Hudgins provides no argument challenging the district courts reasons for certifying that his appeal is not taken in good faith. Further, while he states that defendants denied him access to courts and that his continued housing in administrative segregation implicates a protected liberty interest, he does not address the district courts reasons for dismissing those claims or identify any error with the district courts resolution of those claims. Although we liberally construe briefs of pro se litigants, see Grant v. Cuellar, 59 F.3d 523, 524 (5th Cir. 1995), Hudgins has abandoned any challenge to the certification decision and has failed to show that he will raise a nonfrivolous issue for appeal by failing to point to any error in the district courts decision. See Brinkmann v. Dallas Cnty. Deputy Sheriff Abner, 813 F.2d 744, 748 (5th Cir. 1987); Howard, 707 F.2d at 220.

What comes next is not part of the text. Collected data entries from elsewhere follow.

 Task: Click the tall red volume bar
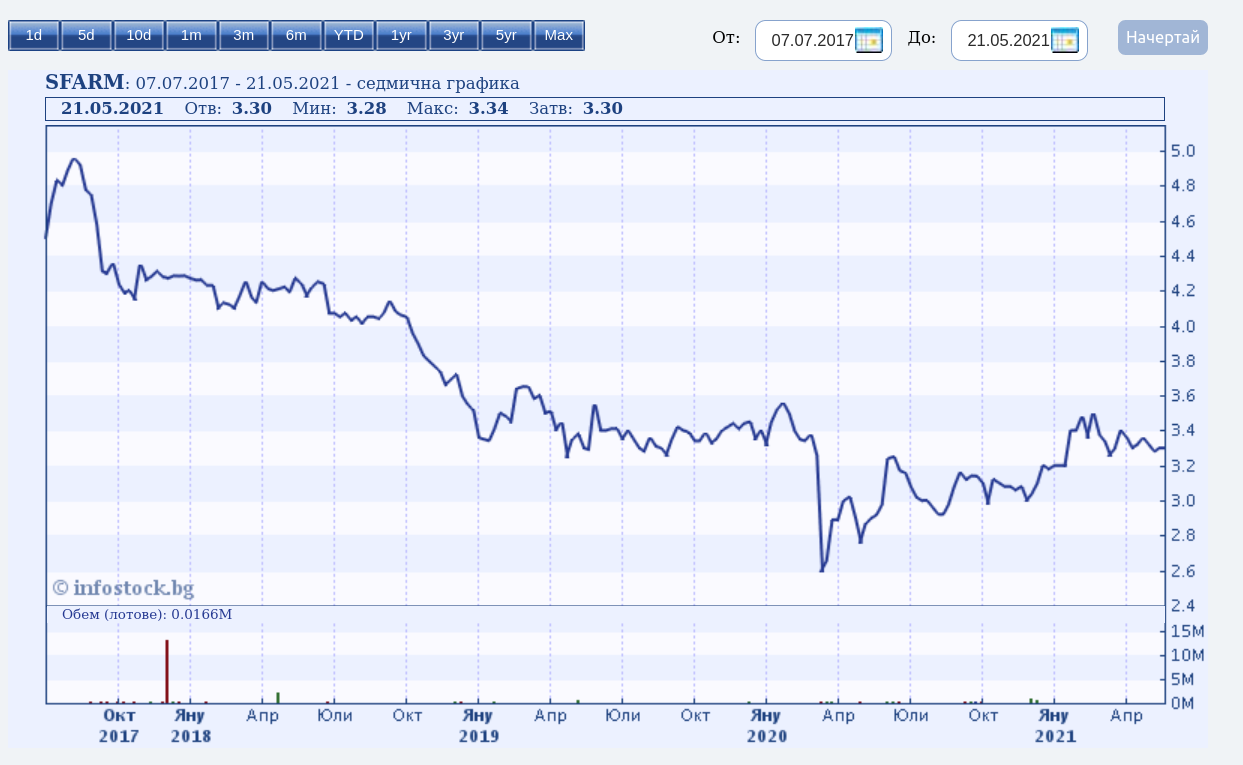coord(167,671)
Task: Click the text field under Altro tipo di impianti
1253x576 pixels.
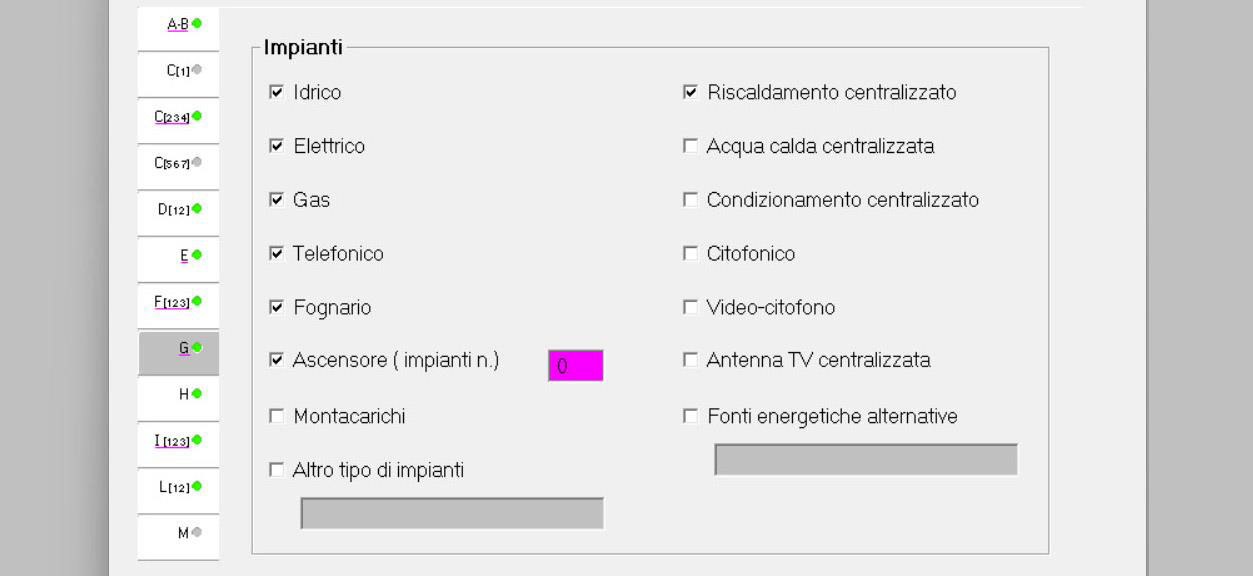Action: pos(452,513)
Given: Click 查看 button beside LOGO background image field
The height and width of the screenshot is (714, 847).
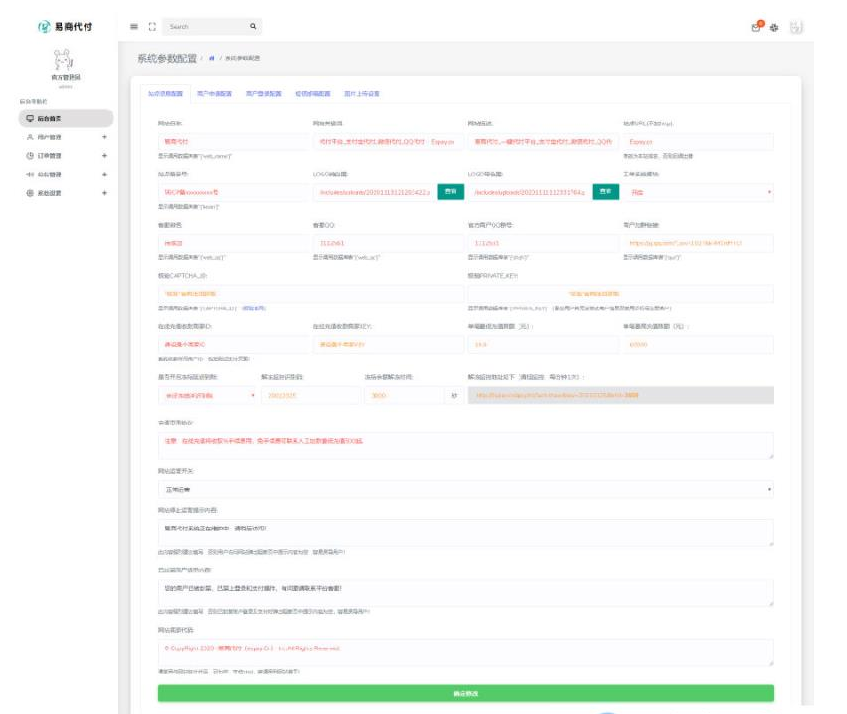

Further, although he challenges the denial of his motion for the appointment of counsel in the district court, he has not made an arguable showing of exceptional circumstances and, thus, has not shown a nonfrivolous basis for contending that the ruling was a “clear abuse of discretion.” Cupit v. Jones, 835 F.2d 82, 86 (5th Cir. 1987); see Ulmer v. Chancellor, 691 F.2d 209, 212 (5th Cir. 1982). He has also failed to show extraordinary circumstances warranting the appointment of appellate counsel, see Ulmer, 691 F.2d at 212, and his motion for the appointment of appellate counsel is therefore DENIED.

Accordingly, Hudgins’ motion to proceed IFP on appeal is DENIED, and the appeal is DISMISSED AS FRIVOLOUS.

FOOTNOTES

FOOTNOTE

Per Curiam:*

FN* Pursuant to 5th Circuit Rule 47.5, the court has determined that this opinion should not be published and is not precedent except under the limited circumstances set forth in 5th Circuit Rule 47.5.4.